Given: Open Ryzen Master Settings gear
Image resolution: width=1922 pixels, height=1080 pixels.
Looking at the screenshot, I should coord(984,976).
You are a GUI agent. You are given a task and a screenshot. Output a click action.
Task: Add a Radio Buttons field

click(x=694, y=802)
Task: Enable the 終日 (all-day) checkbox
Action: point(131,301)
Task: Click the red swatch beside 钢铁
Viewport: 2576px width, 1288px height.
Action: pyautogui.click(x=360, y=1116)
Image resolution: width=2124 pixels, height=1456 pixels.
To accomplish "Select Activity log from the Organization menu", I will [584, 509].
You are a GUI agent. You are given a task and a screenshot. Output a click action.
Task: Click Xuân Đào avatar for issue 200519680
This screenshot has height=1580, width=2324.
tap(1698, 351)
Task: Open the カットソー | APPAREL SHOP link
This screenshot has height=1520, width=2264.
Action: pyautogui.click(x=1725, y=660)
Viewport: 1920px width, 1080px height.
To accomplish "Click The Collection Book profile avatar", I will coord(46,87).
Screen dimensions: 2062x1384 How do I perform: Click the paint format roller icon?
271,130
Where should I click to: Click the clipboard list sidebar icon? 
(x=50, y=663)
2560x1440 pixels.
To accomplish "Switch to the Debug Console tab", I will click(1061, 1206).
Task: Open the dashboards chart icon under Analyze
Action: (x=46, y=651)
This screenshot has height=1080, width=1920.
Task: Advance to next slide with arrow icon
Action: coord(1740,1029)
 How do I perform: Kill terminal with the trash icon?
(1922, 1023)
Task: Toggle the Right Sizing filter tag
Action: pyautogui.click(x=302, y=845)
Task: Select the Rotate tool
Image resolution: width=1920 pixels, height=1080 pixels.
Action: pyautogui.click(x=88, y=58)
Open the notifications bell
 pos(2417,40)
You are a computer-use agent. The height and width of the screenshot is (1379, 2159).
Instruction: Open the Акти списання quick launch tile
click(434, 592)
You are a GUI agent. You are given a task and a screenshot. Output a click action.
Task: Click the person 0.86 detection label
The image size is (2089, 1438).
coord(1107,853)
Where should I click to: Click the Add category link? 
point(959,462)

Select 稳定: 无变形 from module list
- - - - -
What to do → May I have all of the records repeated exactly?

Solution →
Given: Open Ryzen Master Settings gear
Image resolution: width=1922 pixels, height=1080 pixels.
Looking at the screenshot, I should coord(984,976).
You are a GUI agent. You are given a task and a screenshot. Output a click action.
Task: Add a Radio Buttons field

click(x=694, y=802)
Task: Enable the 終日 (all-day) checkbox
Action: point(131,301)
Task: Click the red swatch beside 钢铁
Viewport: 2576px width, 1288px height.
Action: pyautogui.click(x=360, y=1116)
Image resolution: width=2124 pixels, height=1456 pixels.
To accomplish "Select Activity log from the Organization menu", I will [584, 509].
You are a GUI agent. You are given a task and a screenshot. Output a click action.
Task: Click Xuân Đào avatar for issue 200519680
This screenshot has height=1580, width=2324.
tap(1698, 351)
Task: Open the カットソー | APPAREL SHOP link
This screenshot has height=1520, width=2264.
Action: pyautogui.click(x=1725, y=660)
Viewport: 1920px width, 1080px height.
To accomplish "Click The Collection Book profile avatar", I will coord(46,87).
Screen dimensions: 2062x1384 How do I perform: Click the paint format roller icon?
271,130
Where should I click to: Click the clipboard list sidebar icon? 
(x=50, y=663)
2560x1440 pixels.
To accomplish "Switch to the Debug Console tab", I will click(1061, 1206).
Task: Open the dashboards chart icon under Analyze
Action: (x=46, y=651)
This screenshot has height=1080, width=1920.
Task: Advance to next slide with arrow icon
Action: coord(1740,1029)
 How do I perform: Kill terminal with the trash icon?
(1922, 1023)
Task: Toggle the Right Sizing filter tag
Action: pyautogui.click(x=302, y=845)
Task: Select the Rotate tool
Image resolution: width=1920 pixels, height=1080 pixels.
Action: pyautogui.click(x=88, y=58)
Open the notifications bell
 pos(2417,40)
You are a computer-use agent. The height and width of the screenshot is (1379, 2159).
Instruction: Open the Акти списання quick launch tile
click(434, 592)
You are a GUI agent. You are given a task and a screenshot. Output a click action.
Task: Click the person 0.86 detection label
The image size is (2089, 1438).
coord(1107,853)
Where should I click to: Click the Add category link? 
point(959,462)

Select 稳定: 无变形 from module list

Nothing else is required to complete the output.